Can I distribute the workload of a single model across multiple Hailo accelerators? Specifically, is there a way to offload part of the neural network (e.g., some layers or weights) to one accelerator and the rest to another to achieve sequential acceleration?
I would appreciate any insights or examples on how to configure and optimize the use of multiple Hailo-8 modules for these purposes.
Running Multiple Models on Hailo-8 M.2 AI Acceleration Modules
Hailo-8 M.2 AI acceleration modules support running different neural network models simultaneously and distributing workload across multiple accelerators.

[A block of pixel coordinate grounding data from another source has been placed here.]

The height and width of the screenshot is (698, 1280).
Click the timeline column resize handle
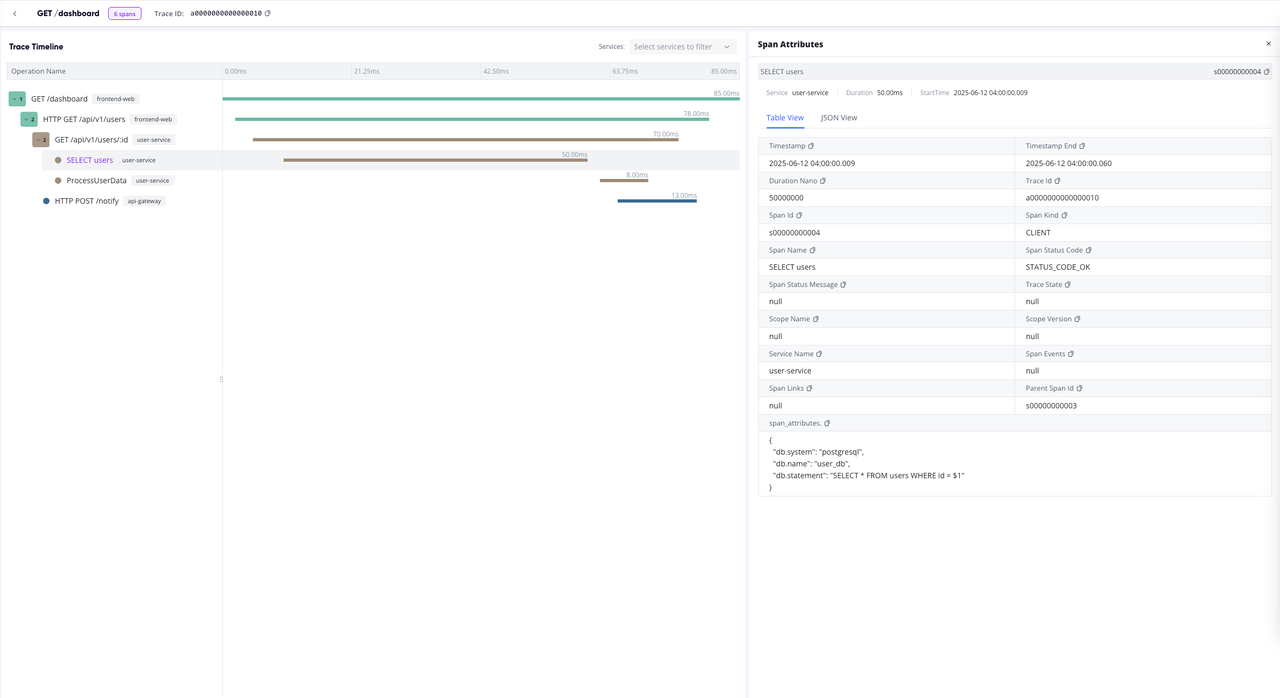(221, 379)
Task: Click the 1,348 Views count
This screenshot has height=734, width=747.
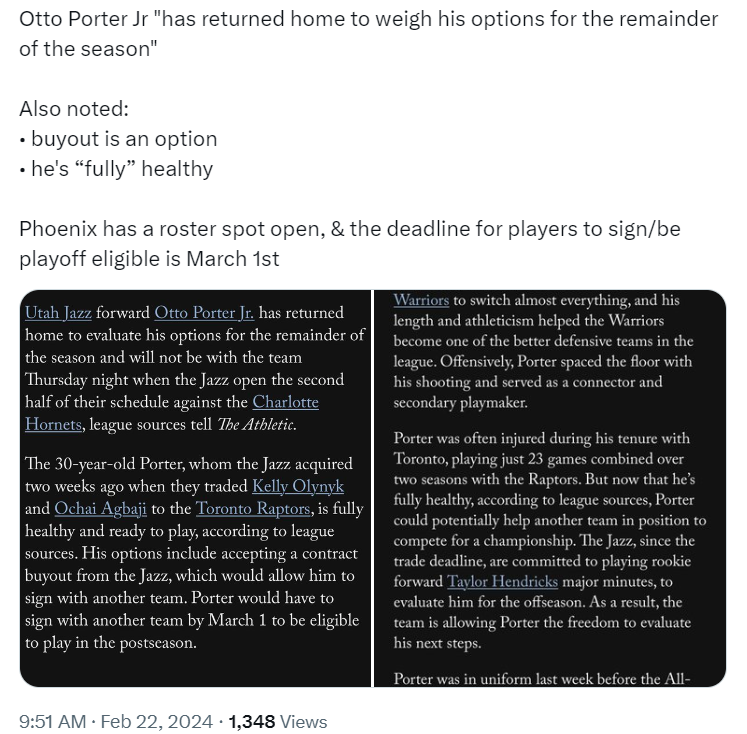Action: click(x=278, y=722)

Here’s how:
1. Running Different Models on Separate Hailo-8 Modules
Hailo’s architecture allows execution of different neural network models on separate accelerators concurrently.
Key Components:
HailoRT framework
Multi-Process Service
Model Scheduler
Implementation:
Assign each accelerator to a separate task
Use Multi-Process Service for resource allocation
Utilize Model Scheduler to manage different tasks and models
2. Distributing a Single Model Across Multiple Accelerators
HailoRT supports model parallelism, allowing distribution of a single neural network across multiple accelerators.
Key Features:
Sequential acceleration
Model Scheduler
Cascaded Networks Structure (TAPPAS framework)
Implementation:
Use Model Scheduler to define which portions of the model run on which device
Implement Cascaded Networks Structure for flexible workload distribution
3. Sequential Acceleration
This approach involves sequentially offloading network layers or portions of the model across multiple devices.
Key Components:
Stream Multiplexer
Model Scheduler Optimizations
Benefits:
Higher throughput
Reduced latency
Configuration
To achieve these setups:
Use appropriate APIs provided by HailoRT
Leverage HailoRT features for optimal performance
Configure the system to distribute tasks or model layers as needed
This approach allows for efficient utilization of multiple Hailo accelerators, whether running different models simultaneously or distributing a single model’s workload.